Molina's stock crashed in late April after reporting a dismal first quarter. The Medicaid company posted lower first-quarter net income despite huge gains in revenue. Molina covered more Medicaid lives thanks to the Affordable Care Act's Medicaid expansion and the push from states to move toward privatized Medicaid.
But Medicaid payment rates to Long Beach, Calif.-based Molina did not keep up with increasing medical costs and more people visiting their hospital or doctor, especially in Molina's Ohio, Puerto Rico and Texas markets.
“Two years of hyper-growth across multiple geographies and multiple programs has created a bit of a strain,” CEO Dr. J. Mario Molina said in April.
Molina called second-quarter results Wednesday a “significant improvement” as the insurer recorded lower medical-loss ratios in those markets. Molina's medical-loss ratio in Texas, for example, fell from 92.8% in the first quarter this year to 78.5% in the most recent quarter. Molina's net income decreased 15% to $33 million in the quarter, while revenue rose 24% year over year to nearly $4.4 billion.
As of June 30, Molina had 4.23 million members, a vast majority of whom are enrolled in some type of Medicaid managed-care plan.
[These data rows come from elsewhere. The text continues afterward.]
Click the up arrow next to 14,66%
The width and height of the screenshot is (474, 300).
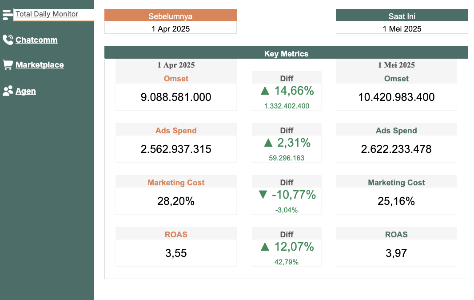265,91
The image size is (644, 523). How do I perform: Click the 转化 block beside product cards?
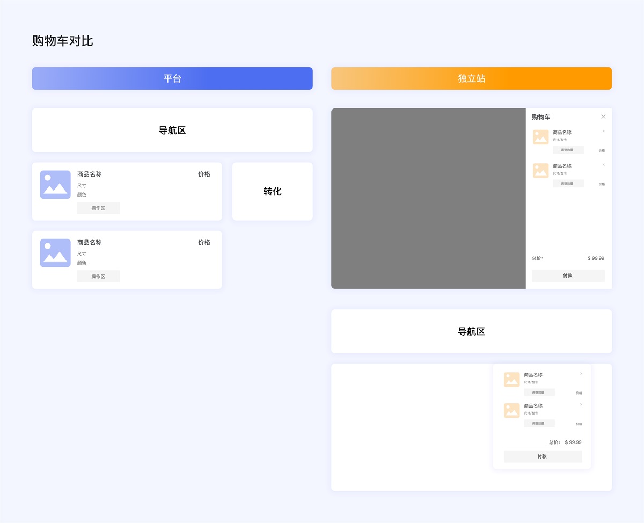coord(272,192)
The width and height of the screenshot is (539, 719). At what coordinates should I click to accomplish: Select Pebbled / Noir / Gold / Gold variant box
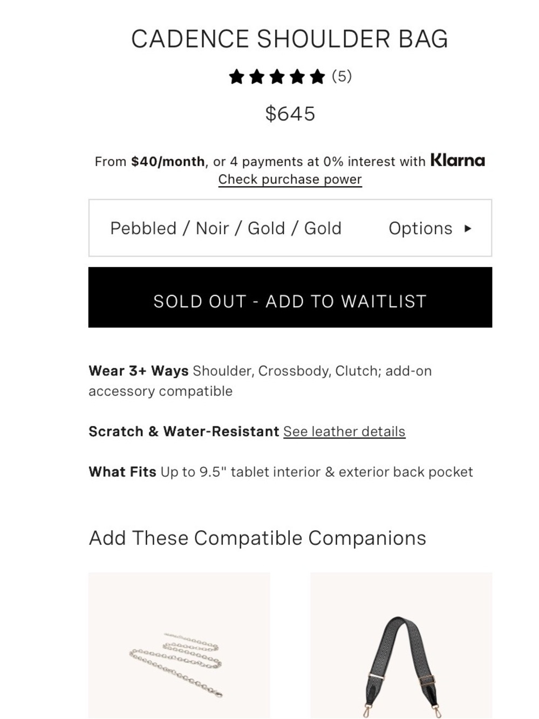[290, 228]
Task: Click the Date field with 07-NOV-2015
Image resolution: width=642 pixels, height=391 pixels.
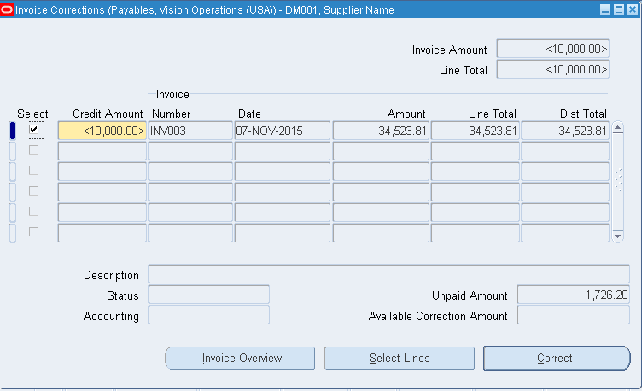Action: point(282,131)
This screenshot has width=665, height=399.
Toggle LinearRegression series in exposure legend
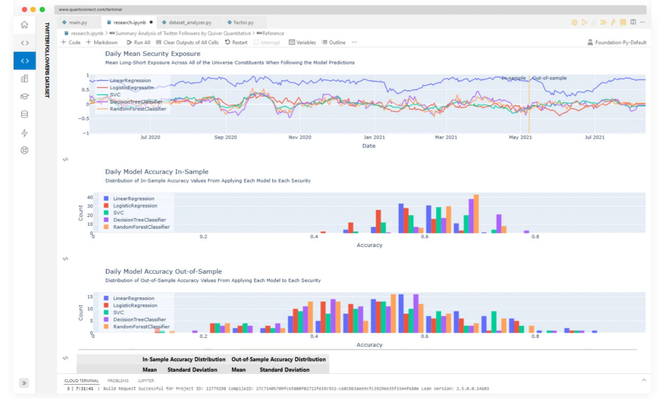tap(130, 81)
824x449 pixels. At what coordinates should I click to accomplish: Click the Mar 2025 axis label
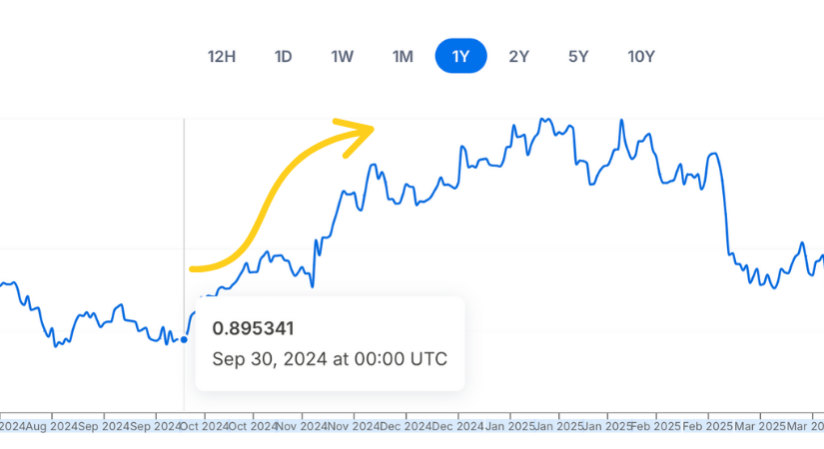(759, 426)
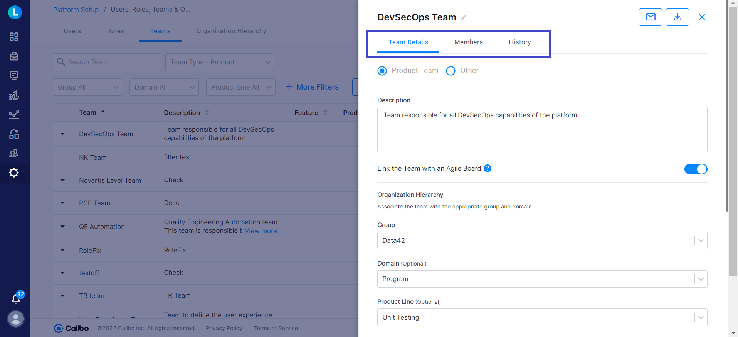This screenshot has height=337, width=738.
Task: Switch to the History tab
Action: 519,42
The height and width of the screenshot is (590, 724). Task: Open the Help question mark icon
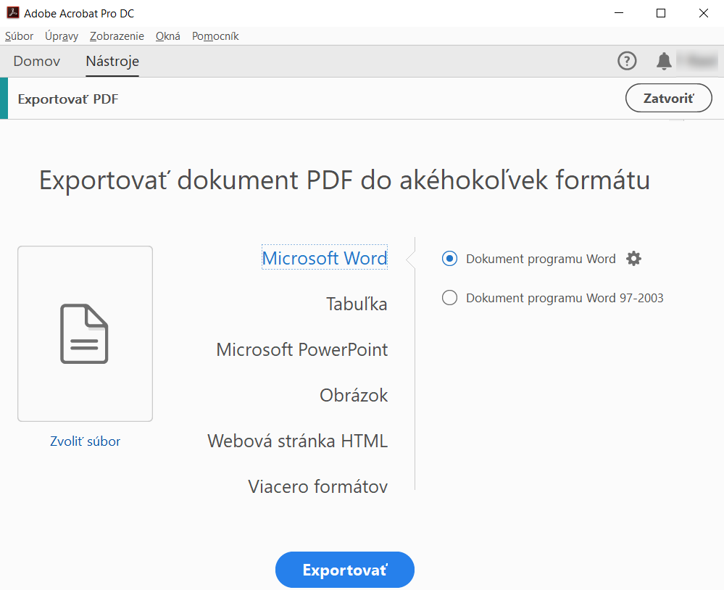[x=626, y=61]
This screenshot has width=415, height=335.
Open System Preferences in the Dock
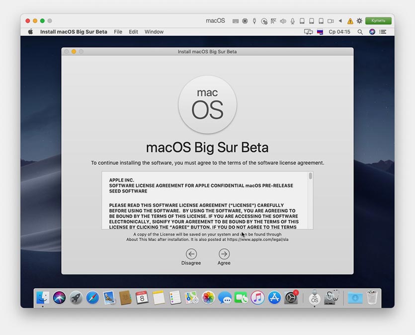[291, 297]
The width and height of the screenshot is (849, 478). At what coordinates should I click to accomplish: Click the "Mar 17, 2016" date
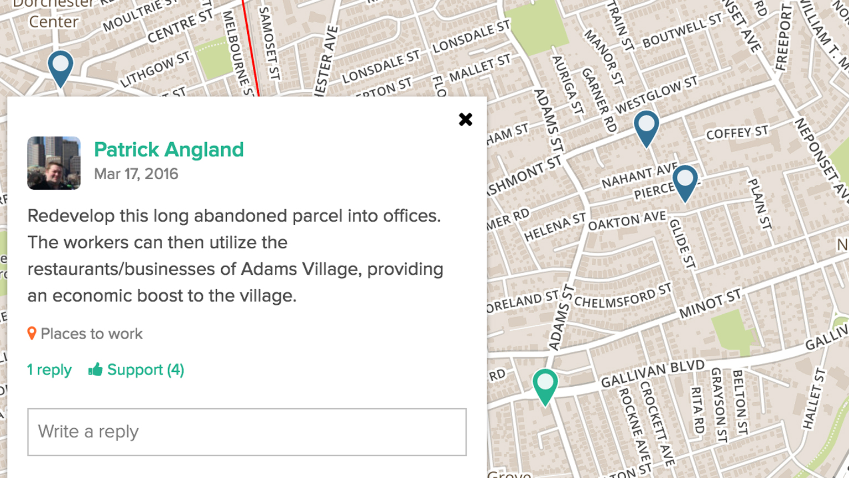pos(136,174)
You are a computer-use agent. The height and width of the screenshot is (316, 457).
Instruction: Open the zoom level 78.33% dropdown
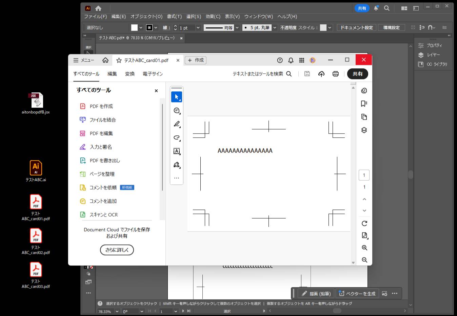pyautogui.click(x=117, y=311)
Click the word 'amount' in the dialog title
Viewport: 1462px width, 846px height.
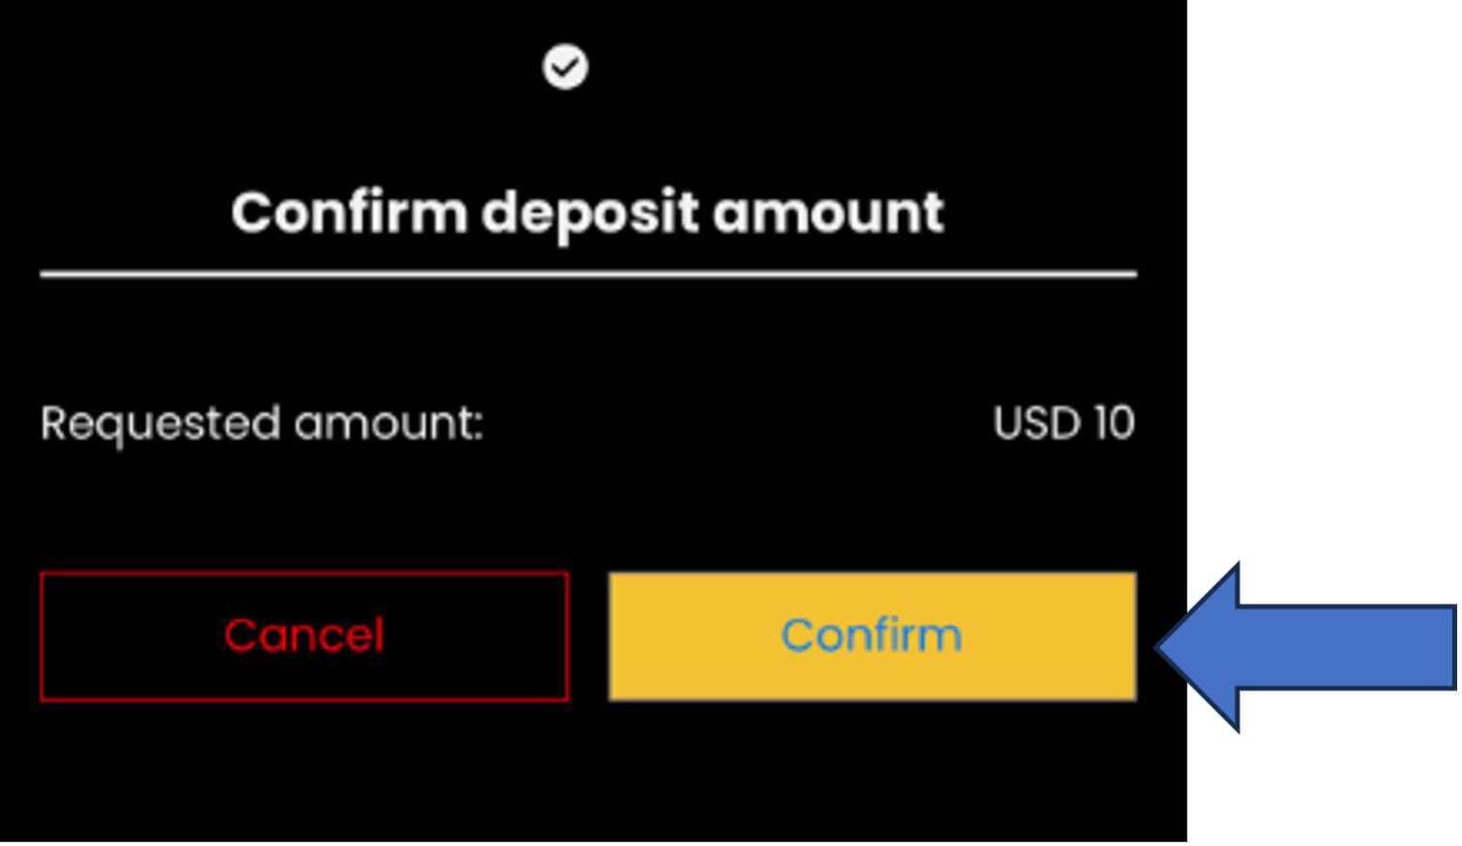[828, 213]
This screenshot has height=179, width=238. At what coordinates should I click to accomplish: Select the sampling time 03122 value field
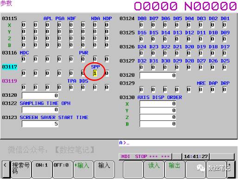tap(40, 110)
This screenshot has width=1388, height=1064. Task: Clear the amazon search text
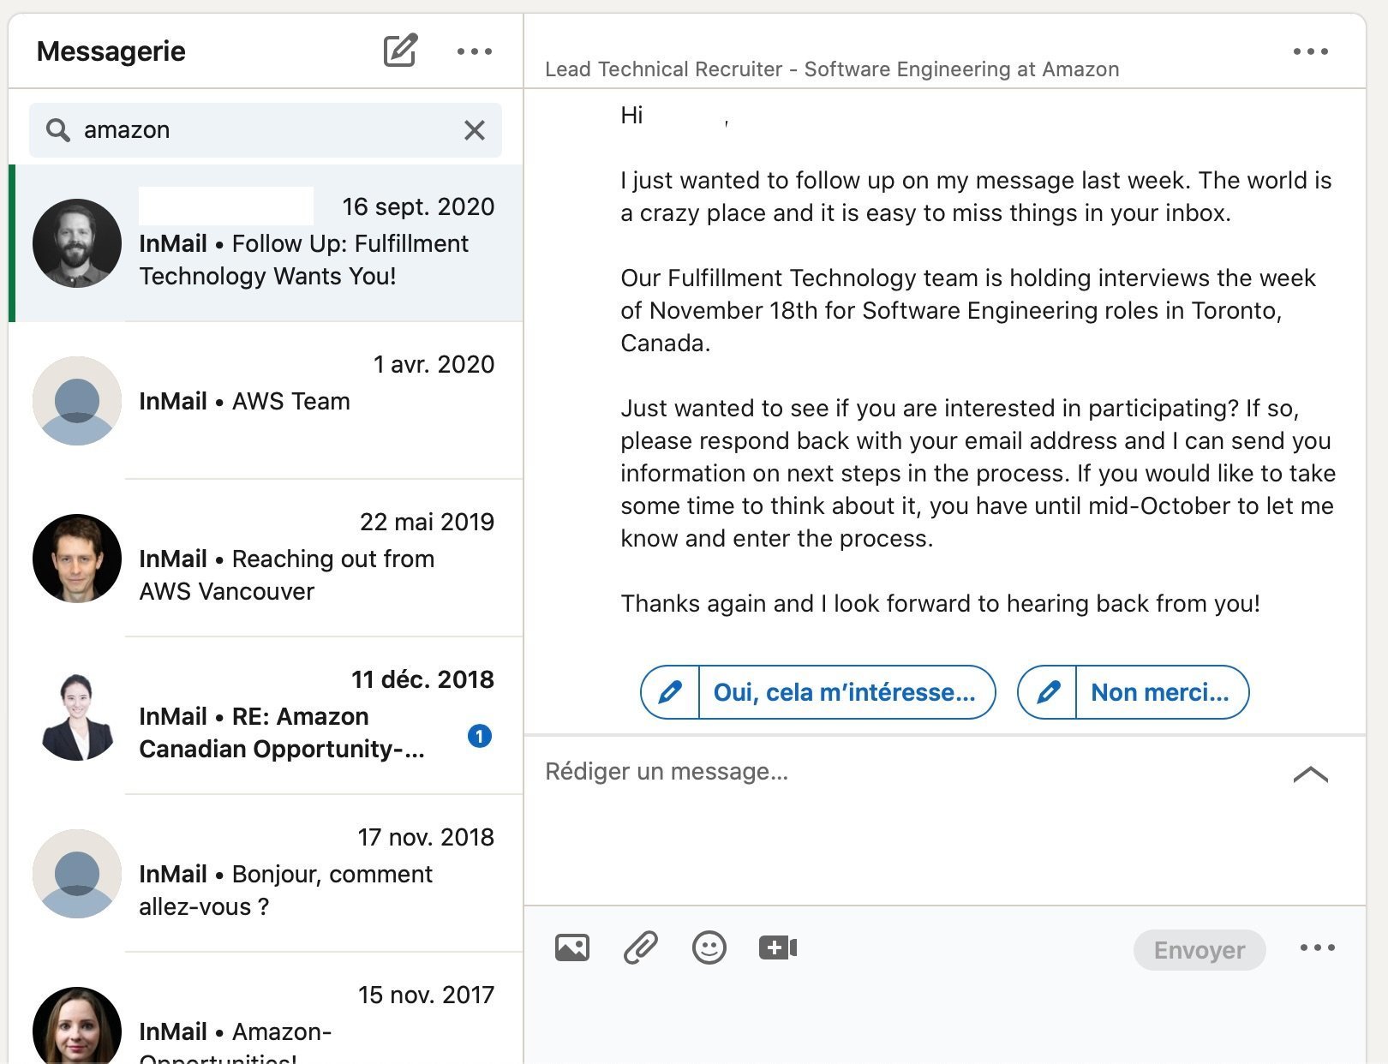click(474, 130)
Molina also covered 597,000 people in the Affordable Care Act's exchanges, down from this year's first quarter but more than double the enrollment from the same time last year.
Molina, which covers 336,000 Puerto Ricans, said in the first quarter that it confirmed only one of its members had been infected with Zika. The insurer did not say if any more members were affected but showed concern about containing the virus.
“This is not a Medicaid-specific risk, but a general public health threat, and the concern now is a lack of adequate funding to local government agencies to respond to Zika in a comprehensive manner,” Molina said Wednesday.